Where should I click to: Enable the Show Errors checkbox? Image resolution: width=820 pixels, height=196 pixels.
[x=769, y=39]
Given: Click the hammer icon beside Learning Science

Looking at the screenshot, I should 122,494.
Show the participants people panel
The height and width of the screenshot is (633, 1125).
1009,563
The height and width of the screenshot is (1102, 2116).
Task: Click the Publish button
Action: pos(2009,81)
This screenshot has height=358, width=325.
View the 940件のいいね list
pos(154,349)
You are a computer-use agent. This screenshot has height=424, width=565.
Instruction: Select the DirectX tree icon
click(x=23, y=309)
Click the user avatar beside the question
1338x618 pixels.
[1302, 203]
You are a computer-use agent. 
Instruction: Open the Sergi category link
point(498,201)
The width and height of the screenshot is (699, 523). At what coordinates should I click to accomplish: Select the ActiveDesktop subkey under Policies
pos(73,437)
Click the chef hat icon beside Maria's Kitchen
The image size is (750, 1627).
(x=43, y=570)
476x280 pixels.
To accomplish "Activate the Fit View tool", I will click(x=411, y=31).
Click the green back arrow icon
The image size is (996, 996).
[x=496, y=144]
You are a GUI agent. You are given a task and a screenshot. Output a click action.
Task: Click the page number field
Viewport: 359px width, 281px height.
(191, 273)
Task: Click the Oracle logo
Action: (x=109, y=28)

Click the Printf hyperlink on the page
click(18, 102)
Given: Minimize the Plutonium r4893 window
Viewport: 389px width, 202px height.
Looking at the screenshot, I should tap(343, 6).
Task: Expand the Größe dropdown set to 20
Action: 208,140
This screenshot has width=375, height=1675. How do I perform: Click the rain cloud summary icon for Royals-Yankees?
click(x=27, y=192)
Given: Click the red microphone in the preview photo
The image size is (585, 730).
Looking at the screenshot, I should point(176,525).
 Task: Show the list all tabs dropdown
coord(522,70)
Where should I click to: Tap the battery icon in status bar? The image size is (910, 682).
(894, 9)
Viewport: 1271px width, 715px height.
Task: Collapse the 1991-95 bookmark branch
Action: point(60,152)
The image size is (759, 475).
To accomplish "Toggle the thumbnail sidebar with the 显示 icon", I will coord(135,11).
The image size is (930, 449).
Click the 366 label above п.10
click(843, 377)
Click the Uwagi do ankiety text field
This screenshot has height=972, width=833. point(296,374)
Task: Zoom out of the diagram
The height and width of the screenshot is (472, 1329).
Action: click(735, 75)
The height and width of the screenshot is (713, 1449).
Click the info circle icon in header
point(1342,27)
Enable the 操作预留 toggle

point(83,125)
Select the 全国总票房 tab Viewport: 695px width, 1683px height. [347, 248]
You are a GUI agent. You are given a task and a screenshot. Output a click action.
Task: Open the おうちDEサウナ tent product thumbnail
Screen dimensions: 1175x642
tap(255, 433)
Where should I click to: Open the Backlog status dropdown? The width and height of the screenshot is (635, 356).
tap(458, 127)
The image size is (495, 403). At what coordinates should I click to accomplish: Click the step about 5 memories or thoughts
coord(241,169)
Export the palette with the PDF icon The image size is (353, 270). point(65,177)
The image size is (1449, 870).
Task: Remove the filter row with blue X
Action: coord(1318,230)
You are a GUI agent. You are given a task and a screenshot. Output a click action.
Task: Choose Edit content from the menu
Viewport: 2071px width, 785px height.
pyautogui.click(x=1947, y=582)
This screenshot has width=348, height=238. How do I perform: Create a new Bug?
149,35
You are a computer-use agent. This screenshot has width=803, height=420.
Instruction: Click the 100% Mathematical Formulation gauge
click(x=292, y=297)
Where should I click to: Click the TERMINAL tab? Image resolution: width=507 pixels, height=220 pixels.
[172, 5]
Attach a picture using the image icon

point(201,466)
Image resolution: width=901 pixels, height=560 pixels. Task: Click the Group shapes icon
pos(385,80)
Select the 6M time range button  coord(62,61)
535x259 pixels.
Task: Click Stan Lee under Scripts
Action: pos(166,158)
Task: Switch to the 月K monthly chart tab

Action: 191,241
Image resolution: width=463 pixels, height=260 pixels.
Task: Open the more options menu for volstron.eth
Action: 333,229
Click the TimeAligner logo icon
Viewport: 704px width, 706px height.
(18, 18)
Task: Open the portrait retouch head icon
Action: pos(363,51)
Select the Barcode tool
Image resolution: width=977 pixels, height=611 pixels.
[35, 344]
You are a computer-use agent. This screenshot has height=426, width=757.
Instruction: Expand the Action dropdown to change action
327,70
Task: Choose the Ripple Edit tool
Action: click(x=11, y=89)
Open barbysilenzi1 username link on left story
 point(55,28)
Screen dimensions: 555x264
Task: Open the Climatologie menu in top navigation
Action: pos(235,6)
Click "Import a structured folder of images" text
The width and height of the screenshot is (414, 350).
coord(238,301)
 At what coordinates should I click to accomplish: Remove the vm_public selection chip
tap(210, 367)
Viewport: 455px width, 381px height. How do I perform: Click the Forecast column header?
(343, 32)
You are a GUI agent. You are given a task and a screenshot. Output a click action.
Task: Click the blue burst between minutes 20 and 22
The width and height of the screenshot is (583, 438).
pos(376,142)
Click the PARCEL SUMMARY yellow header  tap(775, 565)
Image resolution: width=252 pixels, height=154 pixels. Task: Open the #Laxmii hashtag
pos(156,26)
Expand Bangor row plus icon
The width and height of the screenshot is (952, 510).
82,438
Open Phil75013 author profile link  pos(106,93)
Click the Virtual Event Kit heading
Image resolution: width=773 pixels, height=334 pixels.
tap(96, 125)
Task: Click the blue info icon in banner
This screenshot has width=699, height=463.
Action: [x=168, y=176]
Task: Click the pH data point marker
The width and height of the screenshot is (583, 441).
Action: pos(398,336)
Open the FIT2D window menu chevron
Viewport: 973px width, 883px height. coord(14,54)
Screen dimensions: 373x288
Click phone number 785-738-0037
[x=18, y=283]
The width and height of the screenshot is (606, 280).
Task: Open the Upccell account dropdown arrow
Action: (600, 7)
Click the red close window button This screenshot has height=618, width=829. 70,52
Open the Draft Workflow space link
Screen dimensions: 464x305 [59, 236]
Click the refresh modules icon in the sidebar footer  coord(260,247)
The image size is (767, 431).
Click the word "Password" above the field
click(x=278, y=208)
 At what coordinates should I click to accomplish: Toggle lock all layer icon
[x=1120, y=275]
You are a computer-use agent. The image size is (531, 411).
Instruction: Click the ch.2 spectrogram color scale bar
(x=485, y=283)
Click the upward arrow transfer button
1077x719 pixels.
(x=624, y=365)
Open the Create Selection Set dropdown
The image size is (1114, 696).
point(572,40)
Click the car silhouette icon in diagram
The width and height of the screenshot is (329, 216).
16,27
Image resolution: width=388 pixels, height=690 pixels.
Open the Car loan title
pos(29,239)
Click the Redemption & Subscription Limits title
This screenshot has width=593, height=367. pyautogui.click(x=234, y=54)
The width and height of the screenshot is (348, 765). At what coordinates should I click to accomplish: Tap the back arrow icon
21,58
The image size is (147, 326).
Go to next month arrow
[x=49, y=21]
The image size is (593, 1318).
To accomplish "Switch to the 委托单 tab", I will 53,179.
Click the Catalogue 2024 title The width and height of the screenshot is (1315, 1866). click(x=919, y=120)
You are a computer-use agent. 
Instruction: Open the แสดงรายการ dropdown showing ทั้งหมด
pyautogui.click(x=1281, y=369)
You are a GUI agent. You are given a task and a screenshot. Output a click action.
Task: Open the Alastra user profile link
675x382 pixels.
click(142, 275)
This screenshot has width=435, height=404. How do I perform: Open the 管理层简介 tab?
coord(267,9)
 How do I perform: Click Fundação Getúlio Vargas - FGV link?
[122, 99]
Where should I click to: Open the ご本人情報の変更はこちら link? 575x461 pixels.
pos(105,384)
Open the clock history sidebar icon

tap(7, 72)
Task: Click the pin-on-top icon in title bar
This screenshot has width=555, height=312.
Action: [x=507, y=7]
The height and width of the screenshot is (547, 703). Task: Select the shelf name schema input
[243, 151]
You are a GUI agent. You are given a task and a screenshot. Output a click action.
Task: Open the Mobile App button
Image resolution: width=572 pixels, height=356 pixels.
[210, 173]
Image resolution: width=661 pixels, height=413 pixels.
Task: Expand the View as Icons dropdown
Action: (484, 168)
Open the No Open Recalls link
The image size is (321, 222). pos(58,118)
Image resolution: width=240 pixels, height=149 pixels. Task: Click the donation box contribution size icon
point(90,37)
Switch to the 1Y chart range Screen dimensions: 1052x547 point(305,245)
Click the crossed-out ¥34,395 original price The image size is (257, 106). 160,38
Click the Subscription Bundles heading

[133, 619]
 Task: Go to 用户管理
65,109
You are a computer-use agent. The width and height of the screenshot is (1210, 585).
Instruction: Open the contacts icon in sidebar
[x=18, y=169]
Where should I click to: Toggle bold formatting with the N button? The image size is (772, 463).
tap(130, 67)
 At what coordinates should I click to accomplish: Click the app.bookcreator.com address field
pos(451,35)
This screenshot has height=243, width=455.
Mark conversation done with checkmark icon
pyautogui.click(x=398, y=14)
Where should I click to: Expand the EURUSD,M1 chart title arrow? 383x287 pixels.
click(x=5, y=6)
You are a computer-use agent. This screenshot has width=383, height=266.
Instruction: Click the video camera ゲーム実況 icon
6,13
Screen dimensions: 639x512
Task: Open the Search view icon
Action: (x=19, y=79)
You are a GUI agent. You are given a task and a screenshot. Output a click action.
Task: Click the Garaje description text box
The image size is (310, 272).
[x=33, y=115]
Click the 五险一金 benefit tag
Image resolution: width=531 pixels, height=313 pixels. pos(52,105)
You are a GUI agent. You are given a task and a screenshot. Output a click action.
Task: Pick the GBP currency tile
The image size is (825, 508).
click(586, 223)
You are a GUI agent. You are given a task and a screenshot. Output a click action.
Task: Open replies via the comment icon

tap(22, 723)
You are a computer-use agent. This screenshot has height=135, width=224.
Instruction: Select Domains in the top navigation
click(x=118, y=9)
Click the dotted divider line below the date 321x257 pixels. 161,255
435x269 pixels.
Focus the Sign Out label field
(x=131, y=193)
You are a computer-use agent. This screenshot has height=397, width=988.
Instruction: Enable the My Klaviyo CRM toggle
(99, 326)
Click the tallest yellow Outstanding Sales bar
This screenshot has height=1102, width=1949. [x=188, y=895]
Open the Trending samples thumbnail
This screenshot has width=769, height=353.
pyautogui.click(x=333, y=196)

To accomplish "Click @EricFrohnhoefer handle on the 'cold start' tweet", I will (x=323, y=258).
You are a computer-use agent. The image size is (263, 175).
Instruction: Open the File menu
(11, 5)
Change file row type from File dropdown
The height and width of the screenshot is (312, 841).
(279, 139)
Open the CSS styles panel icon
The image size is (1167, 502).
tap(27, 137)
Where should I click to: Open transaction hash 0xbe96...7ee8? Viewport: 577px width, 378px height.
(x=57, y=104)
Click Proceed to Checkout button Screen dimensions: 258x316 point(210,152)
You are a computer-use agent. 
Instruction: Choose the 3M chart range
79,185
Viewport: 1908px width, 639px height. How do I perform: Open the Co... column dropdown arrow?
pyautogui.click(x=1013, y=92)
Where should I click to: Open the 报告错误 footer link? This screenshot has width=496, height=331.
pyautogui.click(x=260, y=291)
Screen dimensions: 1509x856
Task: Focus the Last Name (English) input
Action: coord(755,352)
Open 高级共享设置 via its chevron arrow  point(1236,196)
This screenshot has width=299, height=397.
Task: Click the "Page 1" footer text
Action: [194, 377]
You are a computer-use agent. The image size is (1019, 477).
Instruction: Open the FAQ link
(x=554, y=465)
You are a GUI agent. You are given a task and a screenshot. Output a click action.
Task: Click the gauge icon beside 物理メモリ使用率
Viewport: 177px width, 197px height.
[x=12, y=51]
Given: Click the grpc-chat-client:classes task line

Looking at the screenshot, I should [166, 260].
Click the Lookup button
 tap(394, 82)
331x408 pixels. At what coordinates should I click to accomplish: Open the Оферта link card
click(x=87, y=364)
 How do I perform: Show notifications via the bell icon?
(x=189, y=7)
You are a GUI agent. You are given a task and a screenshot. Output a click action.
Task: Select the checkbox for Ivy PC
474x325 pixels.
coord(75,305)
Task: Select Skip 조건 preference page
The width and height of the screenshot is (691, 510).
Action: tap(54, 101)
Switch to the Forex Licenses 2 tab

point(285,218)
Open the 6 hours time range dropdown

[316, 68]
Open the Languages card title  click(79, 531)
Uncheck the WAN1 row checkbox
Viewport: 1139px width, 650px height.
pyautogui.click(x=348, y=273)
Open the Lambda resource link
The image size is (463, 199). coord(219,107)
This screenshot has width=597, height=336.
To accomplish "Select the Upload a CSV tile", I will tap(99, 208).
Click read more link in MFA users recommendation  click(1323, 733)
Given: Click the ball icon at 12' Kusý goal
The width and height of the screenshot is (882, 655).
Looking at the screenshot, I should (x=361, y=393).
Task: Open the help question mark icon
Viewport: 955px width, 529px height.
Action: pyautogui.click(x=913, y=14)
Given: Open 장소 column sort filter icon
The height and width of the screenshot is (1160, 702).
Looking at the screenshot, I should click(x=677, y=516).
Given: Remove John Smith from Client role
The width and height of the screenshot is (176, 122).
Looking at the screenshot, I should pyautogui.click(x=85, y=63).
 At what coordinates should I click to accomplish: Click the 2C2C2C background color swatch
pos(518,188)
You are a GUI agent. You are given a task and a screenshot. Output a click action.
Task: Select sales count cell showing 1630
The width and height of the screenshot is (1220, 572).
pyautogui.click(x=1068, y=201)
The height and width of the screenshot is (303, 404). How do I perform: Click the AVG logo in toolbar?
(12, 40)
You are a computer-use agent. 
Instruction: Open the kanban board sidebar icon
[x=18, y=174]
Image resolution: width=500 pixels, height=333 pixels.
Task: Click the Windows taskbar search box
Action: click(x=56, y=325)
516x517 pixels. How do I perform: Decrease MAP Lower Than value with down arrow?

-=-=-=-=-

Restate the data word for word. Begin at its first line, end at the line that contains "Show the participants people panel", and include both.

▶ Answer to this task
Where should I click to: Enable the Show Errors checkbox? Image resolution: width=820 pixels, height=196 pixels.
[x=769, y=39]
Given: Click the hammer icon beside Learning Science

Looking at the screenshot, I should 122,494.
Show the participants people panel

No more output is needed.